Disability has many faces. Accepting this is much harder because one of those faces is my own, and that my disability is what’s referred to as invisible. It’s especially so because my affect, what in psychiatry is referred to as “an expressed or observed emotional response,” is not that of someone suffering from severe bipolar depression: both in my online and in person interactions with others, I come off as someone able to laugh and have fun, all of it genuine. Sometimes even my pdoc is baffled and relies more on my behavior (inability to do this or that; disinterest in things that normally interest me; lack of concentration, sleep, etc.) rather than my affect to gauge the severity of the depression. Fortunately, Brian and I are observant in this regard, and although I may be laughing about something while sitting in my pdoc’s office, I can describe the behavioral aspects of my life that aren’t — not “normal” — but more accurately, at baseline. Then again, my depression, at its severest, includes withdrawing from people, both online and in person, so they wouldn’t see me at my worst, anyway.

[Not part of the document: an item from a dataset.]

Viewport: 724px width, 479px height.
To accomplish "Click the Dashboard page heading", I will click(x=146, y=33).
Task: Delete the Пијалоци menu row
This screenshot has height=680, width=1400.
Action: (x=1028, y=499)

I don’t understand why it’s so difficult for me to accept the fact that I’m on disability — clearly, I am dis-abled: I know this and understand this. I don’t like it, but who would? I’ve described the picture of what I think people on disability are “supposed” to be like: I’m unable to hold down a job and often have trouble taking care of my basic needs. In this, I’m accurate; but I am wrong, very wrong, in that “these” people are uneducated.

[via]

When I saw the pdoc last week I told him that I haven’t been sleeping well. I’ve been having vivid dreams, which isn’t new, but although I don’t remember most of these recent ones, each one puts me in a stressful situation — kind of like those dreams about not having studied for a big exam, but 10 times more stressful. I wake up with my jaws clenched and with my entire body a knot of tensed muscle. I feel physically and mentally exhausted.

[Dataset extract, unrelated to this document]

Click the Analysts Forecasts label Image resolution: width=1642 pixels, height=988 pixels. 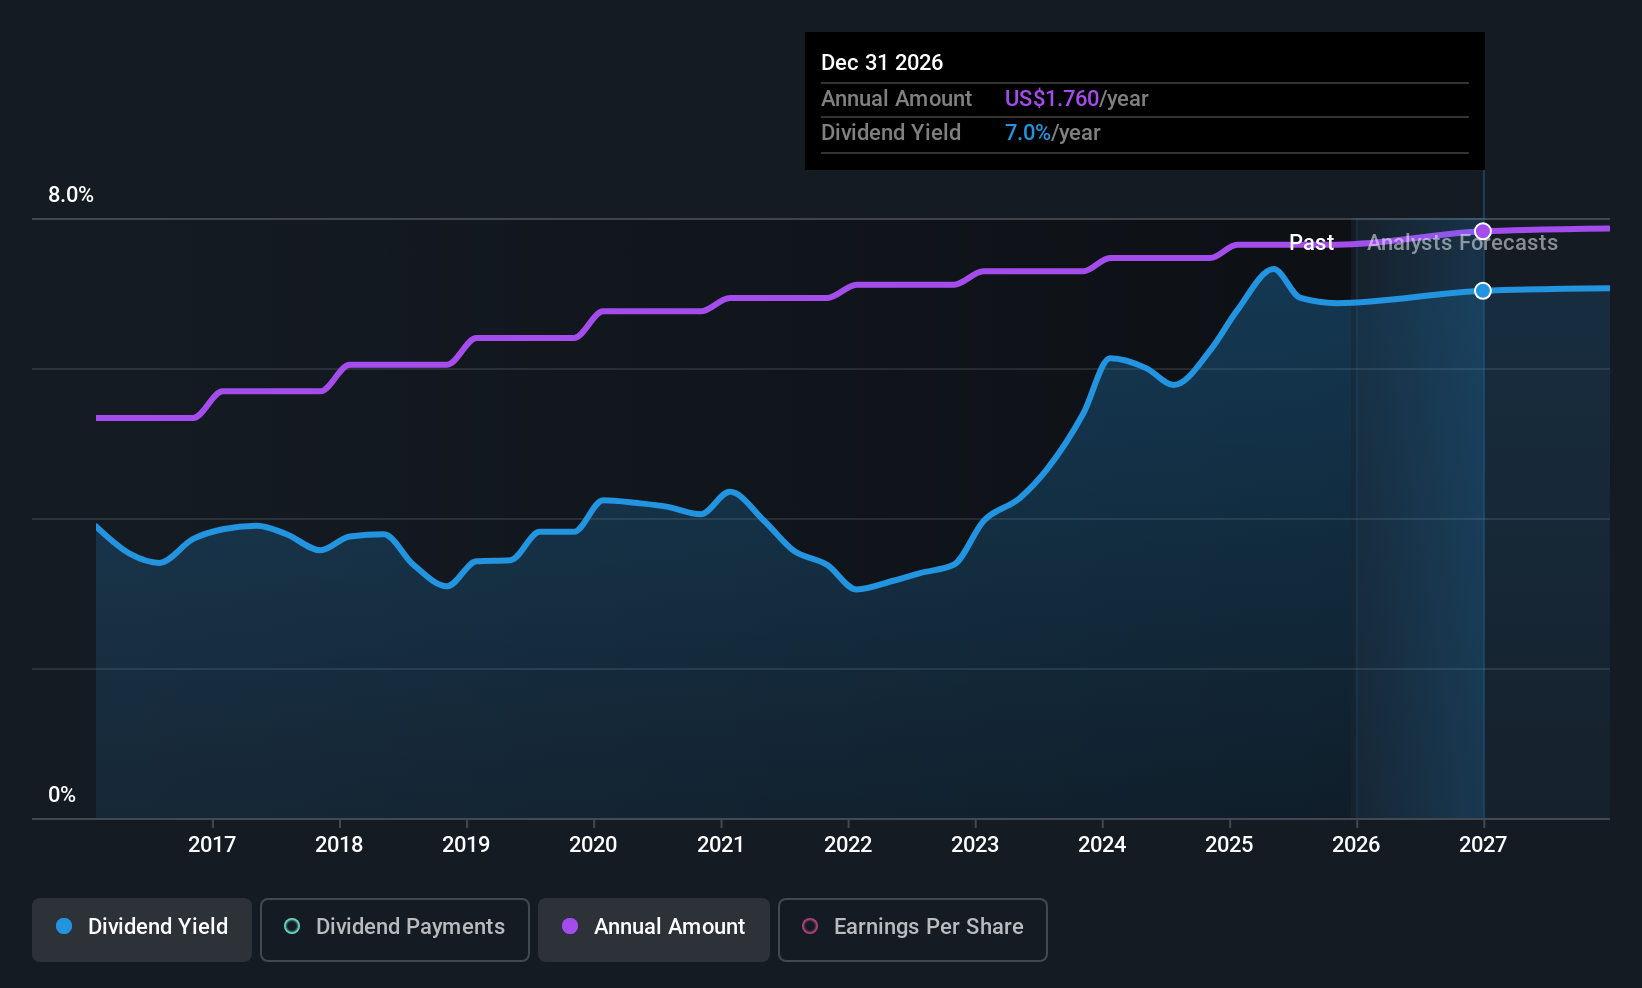click(1462, 243)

The pdoc was surprised because the 1 mg. of Klonopin I take every night has muscle relaxing properties. Well, it doesn’t. Not 1 mg., anyway, unlike the 3 mg. I took before my root canal last week (1 mg. the night before, 1 mg. the next morning, and 1 mg. a couple of hours before my appointment). He said that it is possible to actually stress while you sleep, so he replaced the Klonopin with 5 mg. of Valium.

I was concerned because of my past history of overdosing on prescription meds, although I haven’t done that in years; I take all of my medications exactly as prescribed. I am allowed to take 1 or 2 extra Klonopins during stressful situations, and even that has been rare — just the emergency dental appointment this past summer and this recent root canal. Other times I just eat, but that’s another story.

Although this is a valid concern, my pdoc and therapist agree that there isn’t any danger of this happening. Besides, if you’ve ever had to drink activated charcoal, you’re not going to be ODing again anytime soon. At least it worked as a deterrent for me. That web site’s claim that activated charcoal is “tasteless” is complete and utter bullshit, I’ll tell you that right now — it’s quite possibly the worst thing I’ve ever tasted in my life. And if you don’t drink it, they pump your stomach and force it down your throat. No, thank you.

Anyway, I left his office feeling like a middle-class suburban mom in need of a “chill pill,” the image that comes to mind when I hear “Valium,” but also with some hope of relief.

If anything, things are worse. Now, I’m not even sleeping through the night! I wake up several times and often have trouble falling back asleep. This is in addition to the stressful dreams. It’s only been a week, and admittedly, I’m too lazy to call the doctor, so I’m giving it another week. I just hope it starts working.